Other top legal brains in the room included Nema Milaninia, the Special Advisor to the US Ambassador-at-Large for global criminal justice, Tina Alai, the transitional justice advisor for Commission on Human Rights in South Sudan, Betty Murungi, a respected international justice expert, Navi Pillay, a former UN High Commissioner for Human Rights, Fatiha Serou, a former Deputy Special Representative of the UN Secretary General in Somalia and Serge Brammertz, prosecutor and Under-Secretary General, UN International Residual Mechanism for Criminal Tribunals.
They were near-unanimous that the failure to hold culprits to account for Sudan’s original sin- Darfur- is related to the present wave of deadly conflict which has engulfed the country, including Darfur.

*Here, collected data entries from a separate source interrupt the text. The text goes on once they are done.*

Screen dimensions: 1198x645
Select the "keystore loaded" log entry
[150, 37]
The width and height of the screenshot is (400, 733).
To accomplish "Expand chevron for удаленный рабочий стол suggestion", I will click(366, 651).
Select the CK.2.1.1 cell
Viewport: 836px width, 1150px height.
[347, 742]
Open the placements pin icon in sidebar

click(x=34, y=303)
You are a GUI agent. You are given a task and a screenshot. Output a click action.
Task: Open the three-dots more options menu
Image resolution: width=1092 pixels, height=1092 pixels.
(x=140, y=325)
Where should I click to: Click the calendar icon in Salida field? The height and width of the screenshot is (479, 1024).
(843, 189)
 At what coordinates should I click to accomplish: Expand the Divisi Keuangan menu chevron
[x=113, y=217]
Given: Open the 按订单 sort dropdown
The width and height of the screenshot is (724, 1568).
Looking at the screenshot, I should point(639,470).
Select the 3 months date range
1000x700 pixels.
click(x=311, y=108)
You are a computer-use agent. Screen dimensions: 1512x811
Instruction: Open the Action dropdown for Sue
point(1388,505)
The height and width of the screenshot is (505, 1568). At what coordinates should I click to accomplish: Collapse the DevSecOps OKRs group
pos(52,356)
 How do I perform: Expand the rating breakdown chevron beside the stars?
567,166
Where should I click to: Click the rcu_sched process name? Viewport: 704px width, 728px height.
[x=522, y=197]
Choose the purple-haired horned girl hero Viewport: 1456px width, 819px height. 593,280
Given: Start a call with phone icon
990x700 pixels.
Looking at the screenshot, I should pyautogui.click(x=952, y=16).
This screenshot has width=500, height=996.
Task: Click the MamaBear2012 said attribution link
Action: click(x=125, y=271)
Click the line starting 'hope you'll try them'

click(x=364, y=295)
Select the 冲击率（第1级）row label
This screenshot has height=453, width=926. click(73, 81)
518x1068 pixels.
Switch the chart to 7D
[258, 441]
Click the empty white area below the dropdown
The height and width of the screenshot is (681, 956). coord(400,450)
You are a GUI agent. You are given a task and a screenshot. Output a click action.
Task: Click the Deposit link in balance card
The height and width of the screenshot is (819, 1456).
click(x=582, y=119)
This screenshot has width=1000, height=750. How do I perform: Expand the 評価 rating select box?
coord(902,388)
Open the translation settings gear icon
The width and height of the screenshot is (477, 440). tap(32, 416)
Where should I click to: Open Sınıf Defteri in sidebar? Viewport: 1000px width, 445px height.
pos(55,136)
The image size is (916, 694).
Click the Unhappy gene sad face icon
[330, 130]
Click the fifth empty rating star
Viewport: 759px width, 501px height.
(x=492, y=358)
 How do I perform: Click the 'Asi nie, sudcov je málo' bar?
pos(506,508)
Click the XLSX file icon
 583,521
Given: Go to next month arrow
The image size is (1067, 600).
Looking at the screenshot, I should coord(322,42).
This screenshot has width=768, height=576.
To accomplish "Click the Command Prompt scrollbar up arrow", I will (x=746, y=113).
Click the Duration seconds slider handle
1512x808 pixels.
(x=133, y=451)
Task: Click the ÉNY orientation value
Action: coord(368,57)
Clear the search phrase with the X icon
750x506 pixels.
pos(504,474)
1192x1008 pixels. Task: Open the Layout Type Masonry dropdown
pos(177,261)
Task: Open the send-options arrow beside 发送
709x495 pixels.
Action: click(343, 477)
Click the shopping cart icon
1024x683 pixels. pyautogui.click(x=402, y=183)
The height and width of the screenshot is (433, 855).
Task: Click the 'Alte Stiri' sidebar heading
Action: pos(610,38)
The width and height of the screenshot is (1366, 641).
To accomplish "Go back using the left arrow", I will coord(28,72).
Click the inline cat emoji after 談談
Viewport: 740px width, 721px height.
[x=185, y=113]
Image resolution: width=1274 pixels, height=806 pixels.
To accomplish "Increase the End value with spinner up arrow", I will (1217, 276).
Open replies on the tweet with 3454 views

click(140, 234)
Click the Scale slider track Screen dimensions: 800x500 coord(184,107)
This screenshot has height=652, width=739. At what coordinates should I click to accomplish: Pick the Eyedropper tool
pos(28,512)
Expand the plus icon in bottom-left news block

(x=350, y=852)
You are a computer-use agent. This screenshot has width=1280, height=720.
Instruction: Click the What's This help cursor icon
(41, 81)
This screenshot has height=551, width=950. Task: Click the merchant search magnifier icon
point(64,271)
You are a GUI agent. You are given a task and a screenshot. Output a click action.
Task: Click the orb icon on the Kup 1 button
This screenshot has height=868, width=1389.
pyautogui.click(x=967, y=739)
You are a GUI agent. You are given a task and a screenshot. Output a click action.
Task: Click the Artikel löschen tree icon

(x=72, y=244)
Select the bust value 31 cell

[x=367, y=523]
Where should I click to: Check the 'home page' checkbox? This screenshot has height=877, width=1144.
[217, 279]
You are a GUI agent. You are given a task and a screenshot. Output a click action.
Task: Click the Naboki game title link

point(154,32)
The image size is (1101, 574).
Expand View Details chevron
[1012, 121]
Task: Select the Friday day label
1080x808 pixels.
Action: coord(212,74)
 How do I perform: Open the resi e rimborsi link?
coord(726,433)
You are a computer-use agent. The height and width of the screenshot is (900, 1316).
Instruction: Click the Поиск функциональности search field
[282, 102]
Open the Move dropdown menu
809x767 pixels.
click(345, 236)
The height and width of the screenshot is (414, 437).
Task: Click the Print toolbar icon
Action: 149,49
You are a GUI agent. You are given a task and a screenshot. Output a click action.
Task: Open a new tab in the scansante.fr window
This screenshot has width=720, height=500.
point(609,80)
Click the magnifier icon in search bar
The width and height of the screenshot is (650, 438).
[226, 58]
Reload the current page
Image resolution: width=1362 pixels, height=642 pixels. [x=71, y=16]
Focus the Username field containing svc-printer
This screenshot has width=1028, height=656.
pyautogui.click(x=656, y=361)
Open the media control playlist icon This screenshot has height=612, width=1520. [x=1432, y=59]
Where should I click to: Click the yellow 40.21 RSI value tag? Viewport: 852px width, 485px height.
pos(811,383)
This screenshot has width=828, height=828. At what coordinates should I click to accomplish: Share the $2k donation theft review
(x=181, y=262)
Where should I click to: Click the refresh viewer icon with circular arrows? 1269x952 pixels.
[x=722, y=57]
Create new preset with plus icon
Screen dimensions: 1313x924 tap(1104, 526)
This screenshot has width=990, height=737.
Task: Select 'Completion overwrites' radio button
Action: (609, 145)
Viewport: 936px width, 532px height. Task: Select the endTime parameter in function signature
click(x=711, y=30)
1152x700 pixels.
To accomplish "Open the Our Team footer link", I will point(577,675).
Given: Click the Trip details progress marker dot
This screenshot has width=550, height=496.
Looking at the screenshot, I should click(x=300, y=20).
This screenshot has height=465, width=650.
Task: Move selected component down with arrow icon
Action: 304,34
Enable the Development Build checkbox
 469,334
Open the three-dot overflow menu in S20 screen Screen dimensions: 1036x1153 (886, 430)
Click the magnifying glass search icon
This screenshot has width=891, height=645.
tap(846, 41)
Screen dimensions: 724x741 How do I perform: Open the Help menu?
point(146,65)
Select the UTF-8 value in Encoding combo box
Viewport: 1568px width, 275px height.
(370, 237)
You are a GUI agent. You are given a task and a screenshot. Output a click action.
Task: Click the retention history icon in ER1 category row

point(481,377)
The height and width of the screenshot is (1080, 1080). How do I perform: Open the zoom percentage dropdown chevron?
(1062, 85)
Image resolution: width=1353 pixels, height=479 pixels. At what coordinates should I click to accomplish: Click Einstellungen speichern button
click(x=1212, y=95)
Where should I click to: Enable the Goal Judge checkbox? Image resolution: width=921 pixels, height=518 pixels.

“I was part of the mediation between government and militia. It took us three years and President Bashir agreed to implement the deal, and even appointed a Darfurian VP. I am saddened and devastated today to see that we have gone back to square one, yet we had left there with a lot of hope,” Mindaoudou said.
Gouja Ahmed, who works in Darfur, had told the participants that the ghosts of Darfur of 2003 are back in full, bloody rage with hundreds of people killed, schools, hospitals and homes destroyed and thousands displaced by marauding militias.
“Same events, same militia, same atrocities… it’s happening all over, again. People have to be held accountable otherwise impunity will become the order of the day, that’s why are they are repeating these things,” he said.
Zainab told human rights groups in Sudan to push hard the call for accountability and transitional justice in the country. She said they should not wait for the transitional justice agenda to be put on the table rather they should force it to be on the table through relentless, innovative advocacy.
Human rights advocates in the Sudan must be bold, aggressive and focused. They must not look left or right but straight ahead, she said.
“At the banquet table, there are no reserved seats. If you are not on the table, you are most likely to be in the menu. Nobody invites you, you have to invite yourself to the making of peace. Nobody loves the Sudan more than you do,” she advised.
Adam expressed helplessness of victims where peace is prioritised at the expense of justice, leaving long term grievances festering. He complained that the Comprehensive Peace Agreement (CPA) which silenced the guns in South Sudan, left many victims wounded and perpetrators of injustice scot free.
“Sudan will never move on until people confront each other in justice terms, and hold each other to account,” he said.
Chris Gitari, a senior advisor at the Joint Monitoring and Evaluation Commission of South Sudan, talked of the scourge of intersectionality of victims of violence which, more often than not, is lost to the framers of transitional justice mechanisms.
“Someone is a black, widowed, is a woman, is raped, displaced, disabled and poor… the intersecting violations ought to be factored for any transitional justice mechanism to have a meaningful impact in that person's life,” he said.
Brammertz spoke of the need to integrate international justice mechanisms with local mechanisms to deal with mid-level perpetrators. He spoke of the UN’s experience in Rwanda were local courts processed thousands of cases with an emphasis towards reconciliation and forgiveness.
“You cannot achieve much if you focus on the big guys and forget the mid-level perpetrators,” he said.
Mikel Delagrange, an international criminal justice and victim’s expert with Wayamo, challenged framers of transitional justice mechanisms to look beyond retributive justice, and innovate around victim restitution or compensation.
He said often victims need support to pick up their lives after conflict. Sometimes its just about help to go back to school, start income generating activities, or get water nearby homes.
At the symposium, the importance of collecting evidence at the time of conflict, and preservation of the same was emphasised. Speakers also called upon states and international community to innovate around victim reparation.
The symposium was hosted by Wayamo in conjunction with Africa Group for Justice and Accountability.